Now there is a great difference between a man who recites and meditates on the word of God because it is sweet and beneficial to his soul and rejoices his heart and comforts his spirit, and one who meditates on it in order to repeat it to other people so that he can stand out as a teacher and skillful servant of the Gospel. For the first, the word remains, for it builds an awareness of heart or a relationship with God; for the second it simply passes into the intellectual memory where he can use it to build relationships with people!
So if a man tries to read the Bible and memorize verses to use them to teach people and give a spoken witness, before submitting himself to the divine truth and acting according to it and opening his mind to receive spiritual understanding, he only gains knowledge and does not give a fruitful witness, no matter how many verses or orderly proofs he may present with great intellectual skill, for the Spirit will have left him. The worst use we can make of the Bible is to use it simply as a source of proof verses.
Spiritual understanding of the sayings, commandments, and teachings of God is our entrance into the mystery of the Gospel: "To you it has been given to know the secrets of the Kingdom of God" (Lk. 8:10). And the sign of spiritual understanding is our sense that there is within us an inexhaustible spring of spiritual insights into the word of God, and that each truth is related to all the rest.

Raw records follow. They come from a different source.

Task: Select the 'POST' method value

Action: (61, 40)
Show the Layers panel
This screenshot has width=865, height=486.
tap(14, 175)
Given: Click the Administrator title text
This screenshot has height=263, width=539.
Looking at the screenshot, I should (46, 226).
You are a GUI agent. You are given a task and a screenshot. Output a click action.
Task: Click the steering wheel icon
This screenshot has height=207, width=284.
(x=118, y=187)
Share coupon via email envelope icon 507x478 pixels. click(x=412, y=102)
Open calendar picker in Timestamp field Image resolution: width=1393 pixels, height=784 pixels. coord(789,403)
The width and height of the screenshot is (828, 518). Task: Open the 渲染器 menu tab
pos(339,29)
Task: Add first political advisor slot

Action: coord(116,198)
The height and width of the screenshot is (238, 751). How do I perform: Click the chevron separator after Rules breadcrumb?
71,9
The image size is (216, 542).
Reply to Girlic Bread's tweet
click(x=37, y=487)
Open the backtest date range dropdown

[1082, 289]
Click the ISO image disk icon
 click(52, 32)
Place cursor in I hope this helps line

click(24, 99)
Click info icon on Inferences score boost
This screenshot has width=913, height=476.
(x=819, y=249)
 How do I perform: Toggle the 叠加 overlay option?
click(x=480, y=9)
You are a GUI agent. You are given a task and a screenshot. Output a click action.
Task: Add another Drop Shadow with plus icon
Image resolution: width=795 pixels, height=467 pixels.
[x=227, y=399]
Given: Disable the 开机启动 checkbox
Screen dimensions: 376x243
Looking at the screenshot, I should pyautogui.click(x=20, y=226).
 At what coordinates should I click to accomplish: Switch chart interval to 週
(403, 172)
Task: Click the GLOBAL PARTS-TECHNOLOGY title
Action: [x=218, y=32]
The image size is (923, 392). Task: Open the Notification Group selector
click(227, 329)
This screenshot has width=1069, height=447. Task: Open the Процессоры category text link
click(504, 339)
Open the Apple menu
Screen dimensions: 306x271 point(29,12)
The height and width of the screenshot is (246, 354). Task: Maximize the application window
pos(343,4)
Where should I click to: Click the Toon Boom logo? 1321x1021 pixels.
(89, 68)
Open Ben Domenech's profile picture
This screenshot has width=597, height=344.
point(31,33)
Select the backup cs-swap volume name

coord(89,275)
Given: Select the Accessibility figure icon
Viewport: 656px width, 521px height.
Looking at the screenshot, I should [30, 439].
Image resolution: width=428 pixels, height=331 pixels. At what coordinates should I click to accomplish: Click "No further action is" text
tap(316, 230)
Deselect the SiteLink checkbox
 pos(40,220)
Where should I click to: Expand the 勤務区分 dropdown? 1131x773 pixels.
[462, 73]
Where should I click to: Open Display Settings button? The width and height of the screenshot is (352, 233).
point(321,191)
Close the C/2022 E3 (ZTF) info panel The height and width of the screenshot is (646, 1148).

In our hearts we are able to relate every verse we read to another verse and every insight broadens into harmony with another, so that the Gospel easily becomes a unified whole.
This position is not attained only by those who have spent long years reading the Bible. It may be that someone who has only a few months' experience with it may be given this sense, so that using the few verses he is familiar with he is able to speak zealously of God with a sincerity and power that attract the hearts of others to God. For such a man it is enough to read a verse once for it to be indelibly imprinted on his heart forever, for the word of God is spiritual; it is even in some sense a spirit, as the Lord says: "The words that I have spoken to you are spirit and life" (Jn. 6:63).
From: The Communion Of Love by Matthew the Poor, St. Vladimir's Seminary Press, Crestwood, NY 1984
In the ancient monastery of Deir el Makarios in the desert 50 miles south of Cairo, a Coptic monk has drawn as many as 500 visitors a day. His name: Matta el Meskin, Matthew the Poor. Like the great anchorite St. Anthony, Matta el Meskin was once an affluent young man - a prosperous pharmacist. At age 29, heeding Jesus' call to 'sell what you have', he disposed of his two houses, two cars two pharmacies, gave to the poor, and keeping only a cloak, devoted himself to prayer and asceticism. From his cell, where he lives mainly on water and bread, he has written more than 40 books and pamphlets, and began a reformation of the Coptic monastic life that was so profound that he was one of three nominees to be Coptic pope in the 1971 election.